Model hyperparameters
Some parameters can affect the performance of a machine learning model that usually do not get optimized automatically in the training process. These are called hyperparameters. We will go through examples of such hyperparameters, such as the number of trees in a random forest model or the size of hidden layers in neural network models, in future chapters.
Inference in model testing and production
The eventual goal of machine learning modeling is to have a highly effective model in production. When we test the model, we are assessing its generalizability, but we cannot be sure about its performance on the data it has not seen. The data that’s used for training machine learning models could become out of date. For example, the changes in the trends of the clothing market could make predictions of a model for clothing recommendation unreliable.
There are different concepts in this topic, such as data variance, data drift, and model drift, all of which we will cover in the next few chapters.

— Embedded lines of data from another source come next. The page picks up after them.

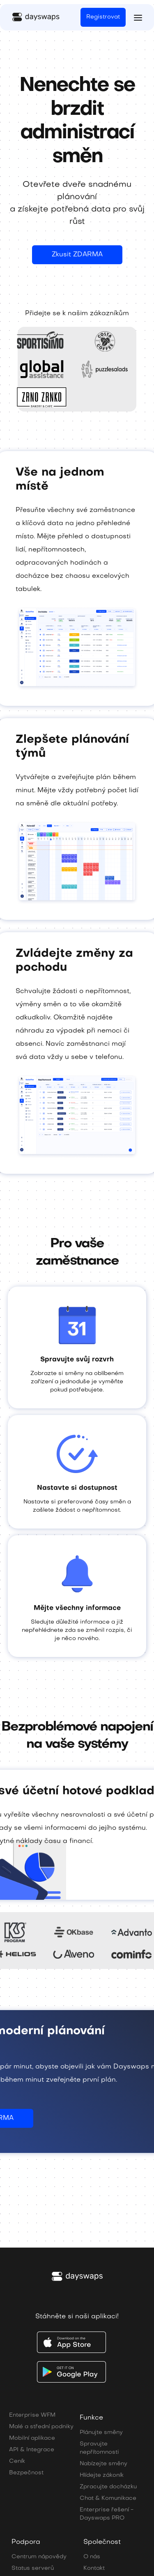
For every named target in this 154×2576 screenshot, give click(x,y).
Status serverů (32, 2568)
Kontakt (94, 2568)
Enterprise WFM (32, 2415)
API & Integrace (31, 2450)
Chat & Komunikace (108, 2498)
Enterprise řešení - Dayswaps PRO (106, 2514)
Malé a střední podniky (41, 2426)
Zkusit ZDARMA (77, 254)
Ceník (17, 2461)
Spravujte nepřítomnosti (99, 2448)
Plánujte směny (101, 2432)
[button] (138, 17)
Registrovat (103, 17)
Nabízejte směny (103, 2464)
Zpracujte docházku (108, 2487)
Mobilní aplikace (32, 2438)
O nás (91, 2557)
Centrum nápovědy (39, 2557)
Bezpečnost (26, 2473)
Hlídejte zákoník (102, 2475)
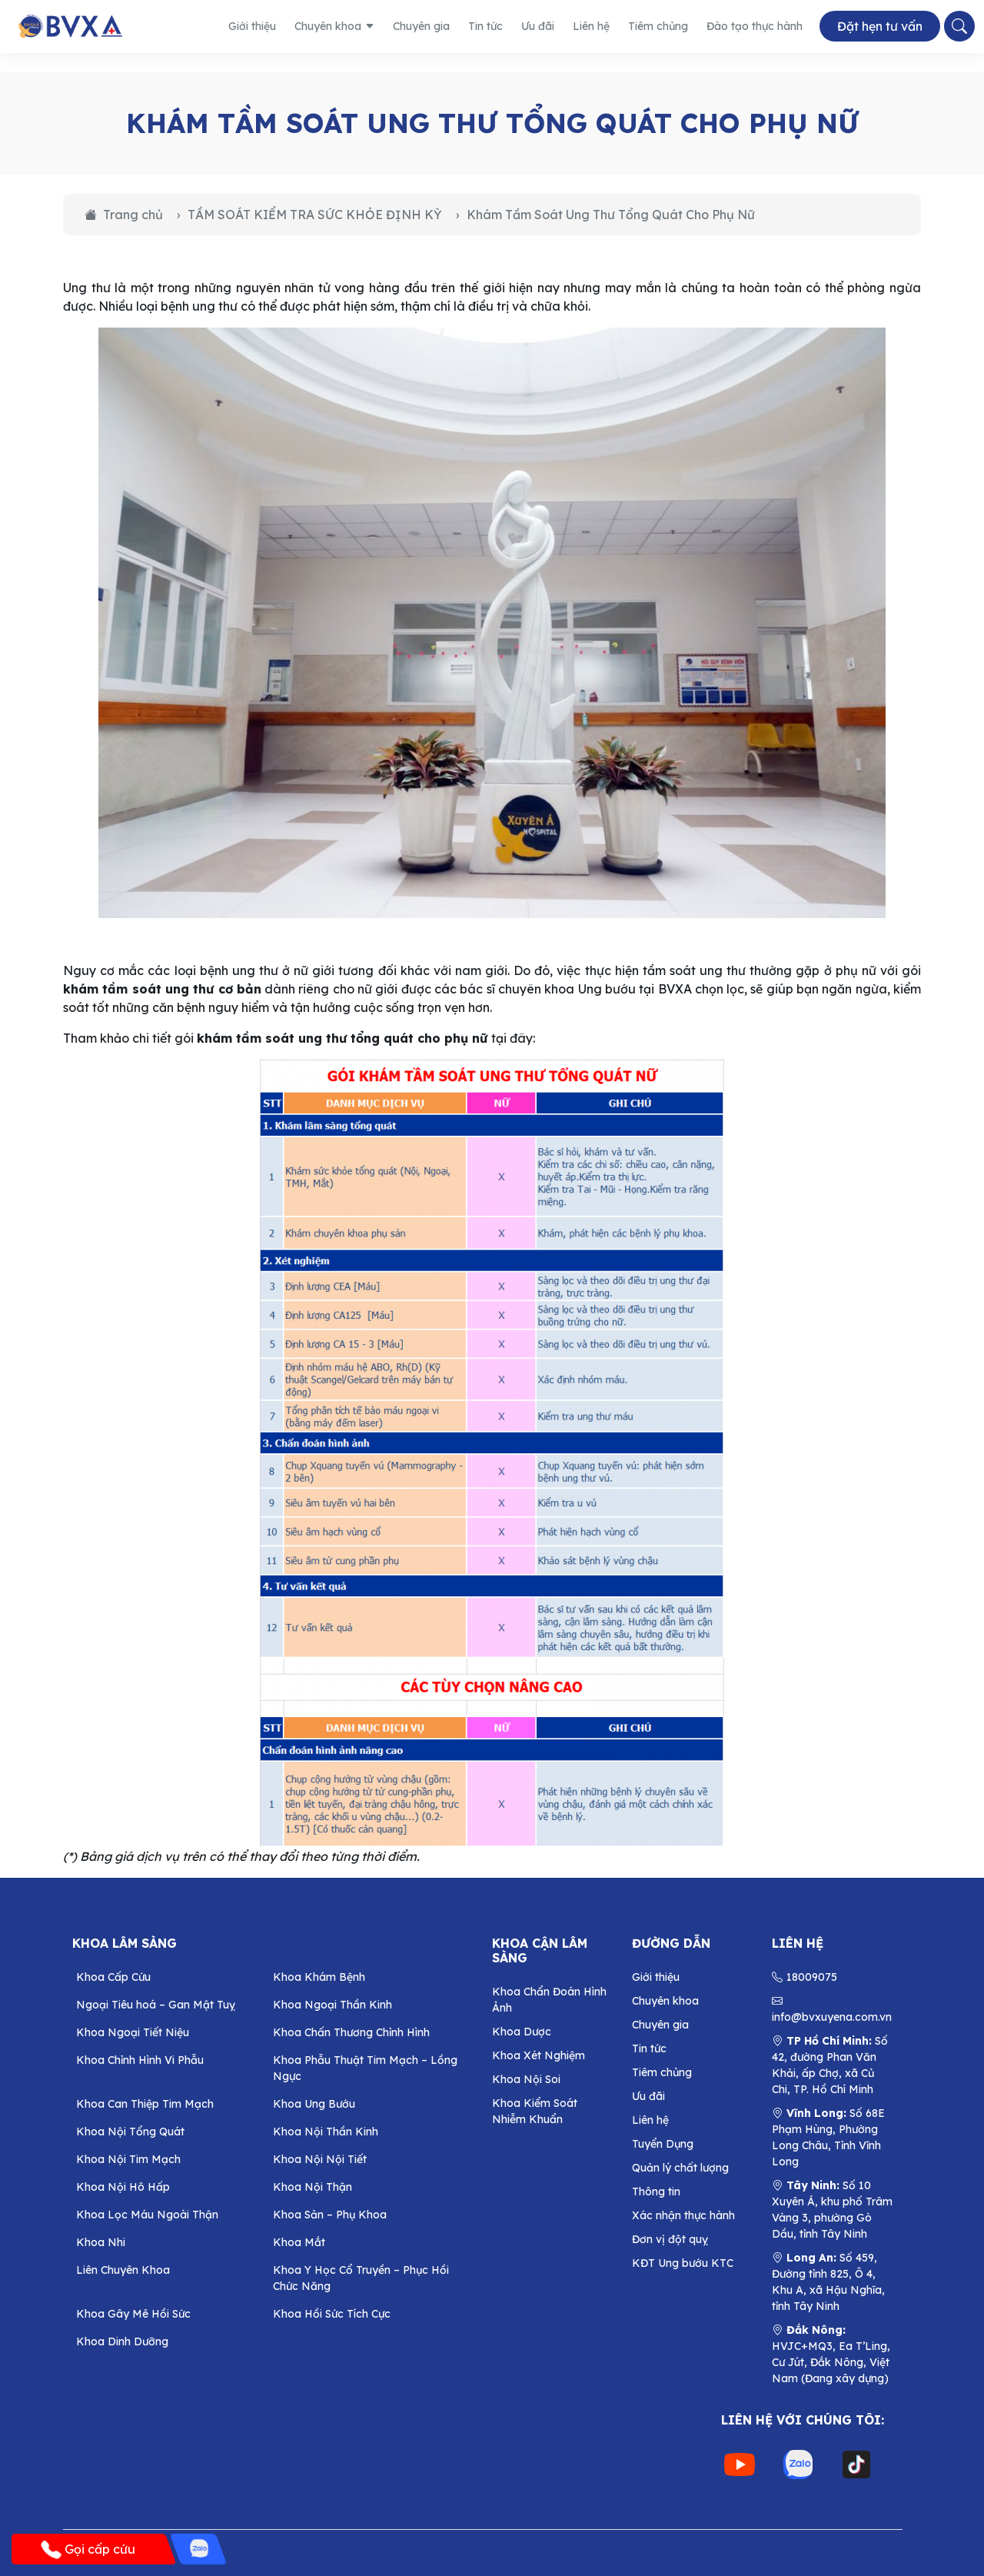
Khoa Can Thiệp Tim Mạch (145, 2104)
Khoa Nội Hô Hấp (123, 2187)
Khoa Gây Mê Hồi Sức (133, 2314)
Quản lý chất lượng (680, 2168)
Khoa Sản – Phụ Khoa (330, 2215)
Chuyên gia (421, 26)
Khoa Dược (521, 2032)
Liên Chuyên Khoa (123, 2270)
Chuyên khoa (334, 26)
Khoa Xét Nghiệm (538, 2055)
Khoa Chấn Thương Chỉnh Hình (351, 2032)
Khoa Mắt (299, 2242)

Data or hyperparameters for changing landscapes
When we train a machine learning model with specific training data and a set of hyperparameters, the values of model parameters get changed so that they’re as close to an optimum point as possible for a defined objective or loss function. The two other tools to achieve a better model are providing better data for training and selecting better hyperparameters. Each algorithm has a capacity for performance improvement. By playing with model hyperparameters alone, you cannot develop the best possible model. In the same way, by increasing the quality and quantity of your data and keeping your model hyperparameters the same, you could also not achieve the best performance possible. So, data and hyperparameters come hand in hand. Before you read the next chapters, remember that by spending more time and money on hyperparameter optimization alone, you cannot necessarily get a better model. We will look at this in more detail later in this book.